What unions really accomplish

Daniel Smyth wrote recently with a laundry list of union attributes. While his list was extensive, he missed a few items that should be brought to light. For example, the city of Stockton, Calif., is in the process of filing for bankruptcy. The cause of the demise of the city’s solvency is the extremely high cost of union workers. It’s the same old cycle; Democrats “bargain” with the union, offering huge pay and benefits using taxpayer money. Unions contribute to those same people’s campaigns, and the officials offer more in union contracts. Other fine attributes are the forced union membership and dues payments, coupled with union thuggery to force their will on their opponents.

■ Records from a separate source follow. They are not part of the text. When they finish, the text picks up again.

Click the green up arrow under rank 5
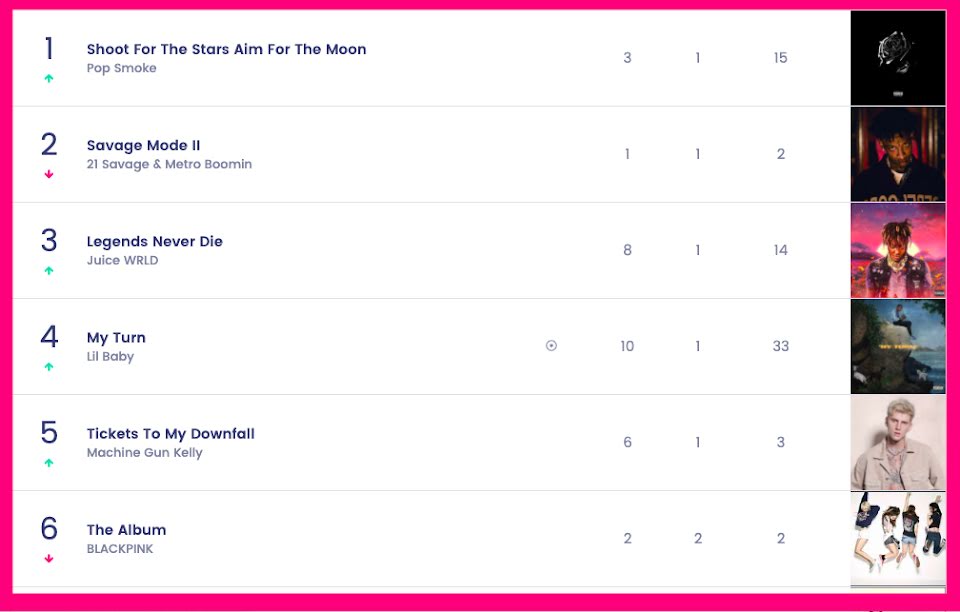The height and width of the screenshot is (612, 960). pyautogui.click(x=49, y=463)
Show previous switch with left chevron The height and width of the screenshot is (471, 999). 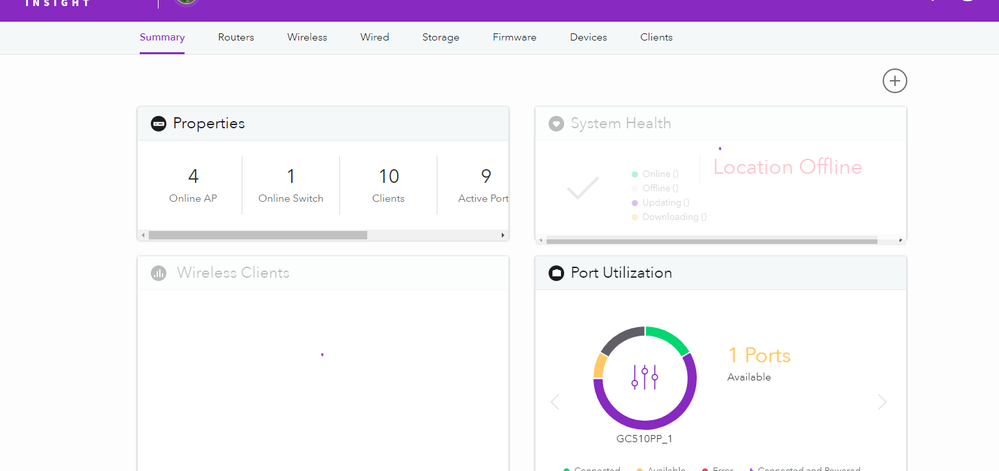point(555,402)
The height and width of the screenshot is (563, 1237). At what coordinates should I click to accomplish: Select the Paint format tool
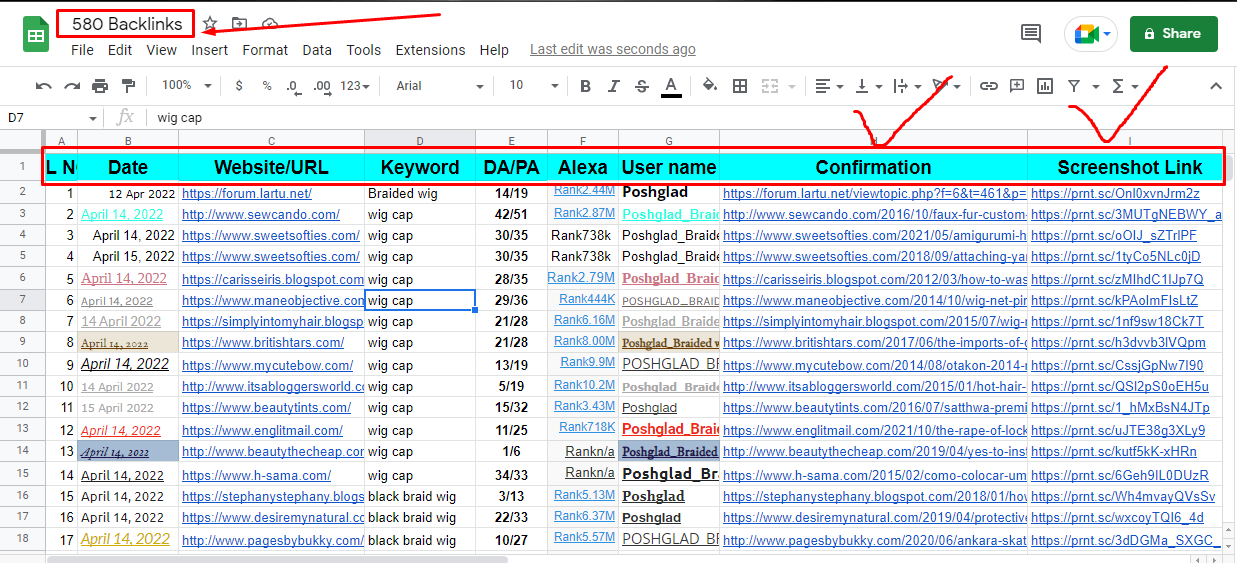[128, 86]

Last year, the city of Joliet (population — 175,000) had a $27 million budget deficit. The average household income was $48,000. The average city employee salary was $83,500. That’s before their guaranteed pension and Cadillac health care program. City retirees contribute to neither of those benefits. The city asked union employees to contribute $100 per month for health insurance. They said, “No thanks.” As a result, the city doubled the water rate on every resident of Joliet. This is your union in action. These fine union attributes belong with the previous list.

Dave Willis

From the July 18-24, 2012, issue

One thought on “What unions really accomplish

  • Jul 18, 2012 at 7:08 am

    Well put. I am not against unions in prinicple, some such as the Pipefitters Union train their workers and actually have a product to market.

    Others, such as the unions representing Government workers or auto workers have nothing to offer except campaign donations and the threat of a strike.